Wednesday March 29th: The State of Arts Criticism in Seattle
Doug McLennan, the founder of Arts Journal
, talks with a panel of local critics including theater critic Misha Berson, the Seattle Times
’s Brendan Kiley, former Seattle Weekly
editor David Brewster, and, uh, me. We’ll be discussing why art criticism is being cut from local papers and why it’s currently in the hands of mostly middle aged white people.
Folio: The Seattle Athenaem, 324 Marion St., 402-4612, http://folioseattle.org. Free.
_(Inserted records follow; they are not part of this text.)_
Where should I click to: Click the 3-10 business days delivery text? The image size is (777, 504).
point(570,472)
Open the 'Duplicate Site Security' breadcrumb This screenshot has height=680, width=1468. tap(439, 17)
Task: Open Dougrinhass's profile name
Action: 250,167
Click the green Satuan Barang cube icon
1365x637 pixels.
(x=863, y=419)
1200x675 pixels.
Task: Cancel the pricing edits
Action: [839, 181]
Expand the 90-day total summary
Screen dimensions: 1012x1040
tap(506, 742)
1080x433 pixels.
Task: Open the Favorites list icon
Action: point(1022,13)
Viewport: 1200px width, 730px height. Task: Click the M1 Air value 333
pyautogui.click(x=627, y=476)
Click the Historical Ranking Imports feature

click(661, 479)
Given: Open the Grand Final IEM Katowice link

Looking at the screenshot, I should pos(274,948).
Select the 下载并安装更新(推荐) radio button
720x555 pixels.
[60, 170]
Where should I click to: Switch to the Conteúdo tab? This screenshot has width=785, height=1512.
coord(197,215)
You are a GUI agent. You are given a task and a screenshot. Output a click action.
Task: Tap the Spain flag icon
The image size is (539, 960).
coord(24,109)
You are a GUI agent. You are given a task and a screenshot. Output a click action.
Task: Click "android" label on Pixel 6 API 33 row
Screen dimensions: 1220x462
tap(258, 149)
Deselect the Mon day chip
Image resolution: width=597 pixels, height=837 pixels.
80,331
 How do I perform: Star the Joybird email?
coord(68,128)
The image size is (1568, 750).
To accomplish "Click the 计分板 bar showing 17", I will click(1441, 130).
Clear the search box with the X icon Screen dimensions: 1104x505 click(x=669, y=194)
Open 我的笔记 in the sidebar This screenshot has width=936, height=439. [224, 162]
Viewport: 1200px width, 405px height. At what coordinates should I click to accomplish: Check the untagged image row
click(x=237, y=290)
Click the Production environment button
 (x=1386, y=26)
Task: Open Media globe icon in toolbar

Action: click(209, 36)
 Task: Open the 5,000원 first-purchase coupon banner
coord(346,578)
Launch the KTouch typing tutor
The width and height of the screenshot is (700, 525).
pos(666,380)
All ages. 7 p.m.
Alternate Wednesday March 29th: Burning Bright Reading
Thriller author Nick Petrie continues his series starring “damaged war veteran Peter Ash.” Petrie lives in Milwaukee, but he is a graduate of the University of Washington MFA fiction program, making this reading something of a homecoming. “Peter Ash” is a pretty great name for a thriller star — right up there with “Remo Williams” or “Lincoln Rhyme.”
Third Place Books Lake Forest Park, 17171 Bothell Way NE, 366-3333, http://thirdplacebooks.com. Free. All ages. 7 p.m.
Thursday March 30th: Up South Launch Party
Robert Lashley is one of the most powerful poets in the region. If you haven’t seen him read, you owe it to yourself to attend this debut for his second collection of poems: when the man reads, you have to pay attention. And when you pay attention, you’re rewarded with something new and beautiful.
Jack Straw Gallery, 4261 Roosevelt Way N.E., 634-0919, http://jackstraw.org . Free. All ages. 7 p.m.
Friday March 31st: Kimberly Burwick and Kevin Goodan
Under the guidance of new owner Billie Swift, Open Books has really accelerated their reading series schedule, bringing both locally known and unknown poets to their stage. It would be a mistake to call Burwick and Goodan “unknown,” though. Burwick is an eastern Washingtonian and Goodan is from Montana, and they’re both widely read.
Open Books, 2414 N. 45th St., 633-0811, http://openpoetrybooks.com. Free. All ages. 7 p.m.
Saturday April 1st: APRIL
See our event of the week column for more details.
Hugo House, 1021 Columbia St., 322-7030, http://hugohouse.org. Free. All ages. Noon.
Sunday April 2nd: Punk Rock Prose
Fantagraphics Bookstore & Gallery, which shares space with a record store, hosts a rare prose-book event. A trio of authors who did time as punk rockers in Seattle — Danny Bland, Tom Hansen, and Jonathan Evison — welcome author Brian Jabas Smith, who’ll read from his new short story collection Spent Saints & Other Stories
Fantagraphics Bookstore & Gallery, 925 E. Pike St., 658-0110, http://fantagraphics.com/flog/bookstore. Free. All ages. 3 p.m.
Monday April 3rd: The Twelve Lives of Samuel Hawley Reading
Fiction author Hannah Tinti’s new novel, The Twelve Lives of Samuel Hawley
, is partially based on Whidbey Island. It in part references the Hercules myth. Tinti will be joined by Seattle novelist Laurie Frankel, whose This Is How It Always Is
has been one of the most enjoyable reading experiences of my year so far.
Elliott Bay Book Company, 1521 10th Ave, 624-6600, elliottbaybook.com . Free. All ages. 7 p.m.
Tuesday April 4th: The Stone Heart Reading
Vancouver cartoonist Faith Erin Hicks celebrates the second book in her comic book fantasy trilogy for young readers, The Stone Heart
, with a Seattle audience. Tonight, she’ll be interviewed onstage by Seattle writer G. Willow Wilson, who is possibly best known as the creator of breakout superhero sensation Ms. Marvel.